* _Texto extraído_:
==============================

En medio de la cuenta regresiva para el tratamiento de la reforma laboral en el Congreso, Patricia Bullrich encabezó una reunión con legisladores identificados como “dialoguistas”, con el objetivo de avanzar en acuerdos que permitan destrabar el proyecto impulsado por el Gobierno nacional. La iniciativa es considerada una de las reformas estructurales centrales del programa del presidente Javier Milei.
El encuentro se dio en un contexto de negociaciones intensas y de posiciones todavía fragmentadas dentro del arco político. Mientras el oficialismo busca consolidar apoyos fuera de su propio espacio, distintos sectores plantean reparos sobre el alcance de los cambios propuestos en materia de derechos laborales y condiciones de contratación.

==============================

* _Ítems proporcionados_:
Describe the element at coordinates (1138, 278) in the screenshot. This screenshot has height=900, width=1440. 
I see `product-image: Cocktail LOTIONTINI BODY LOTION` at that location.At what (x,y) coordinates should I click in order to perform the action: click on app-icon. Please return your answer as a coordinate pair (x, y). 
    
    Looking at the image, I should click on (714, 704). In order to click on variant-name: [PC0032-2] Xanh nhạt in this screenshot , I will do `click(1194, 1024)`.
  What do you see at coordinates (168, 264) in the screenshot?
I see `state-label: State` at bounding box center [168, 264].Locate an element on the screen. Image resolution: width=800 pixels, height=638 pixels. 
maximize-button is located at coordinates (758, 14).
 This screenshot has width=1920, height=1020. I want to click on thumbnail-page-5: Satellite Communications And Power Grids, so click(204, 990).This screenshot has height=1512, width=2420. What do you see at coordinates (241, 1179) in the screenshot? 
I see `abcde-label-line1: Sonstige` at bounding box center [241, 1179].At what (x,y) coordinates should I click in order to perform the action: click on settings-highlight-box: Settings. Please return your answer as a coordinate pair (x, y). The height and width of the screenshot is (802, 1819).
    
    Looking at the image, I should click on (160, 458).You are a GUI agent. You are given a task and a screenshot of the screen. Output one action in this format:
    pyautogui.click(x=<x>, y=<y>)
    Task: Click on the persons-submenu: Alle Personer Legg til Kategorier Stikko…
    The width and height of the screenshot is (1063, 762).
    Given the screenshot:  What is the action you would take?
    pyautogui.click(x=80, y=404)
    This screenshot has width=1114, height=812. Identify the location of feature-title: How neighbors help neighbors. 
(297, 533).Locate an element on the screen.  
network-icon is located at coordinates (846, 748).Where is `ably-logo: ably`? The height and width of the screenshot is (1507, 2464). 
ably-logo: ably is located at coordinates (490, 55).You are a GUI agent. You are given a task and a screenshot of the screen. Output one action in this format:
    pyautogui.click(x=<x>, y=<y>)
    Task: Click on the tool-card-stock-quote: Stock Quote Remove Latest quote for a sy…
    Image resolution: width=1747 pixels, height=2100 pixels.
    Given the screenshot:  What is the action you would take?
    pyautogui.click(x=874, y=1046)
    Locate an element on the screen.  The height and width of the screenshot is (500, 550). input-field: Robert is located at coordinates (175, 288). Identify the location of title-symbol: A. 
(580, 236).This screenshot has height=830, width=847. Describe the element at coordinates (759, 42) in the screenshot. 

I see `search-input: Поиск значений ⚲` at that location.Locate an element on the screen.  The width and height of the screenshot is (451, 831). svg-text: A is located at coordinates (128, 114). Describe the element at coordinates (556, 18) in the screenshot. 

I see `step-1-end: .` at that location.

==============================

* _Tarea asignada_:
Prosigue el texto sobre las negociaciones de Patricia Bullrich con los legisladores dialoguistas por la reforma laboral a partir de su última oración.

* _Respuesta_:
En paralelo, los gobernadores peronistas comenzaron a mantener conversaciones para intentar unificar una posición común frente a la reforma. Las diferencias internas dentro del peronismo, entre sectores más confrontativos y otros abiertos a la negociación, volvieron a quedar expuestas ante la proximidad del debate parlamentario.
La definición del proyecto se presenta como una prueba clave para el Gobierno, tanto por el contenido de la reforma como por su capacidad para construir mayorías legislativas en un escenario político fragmentado.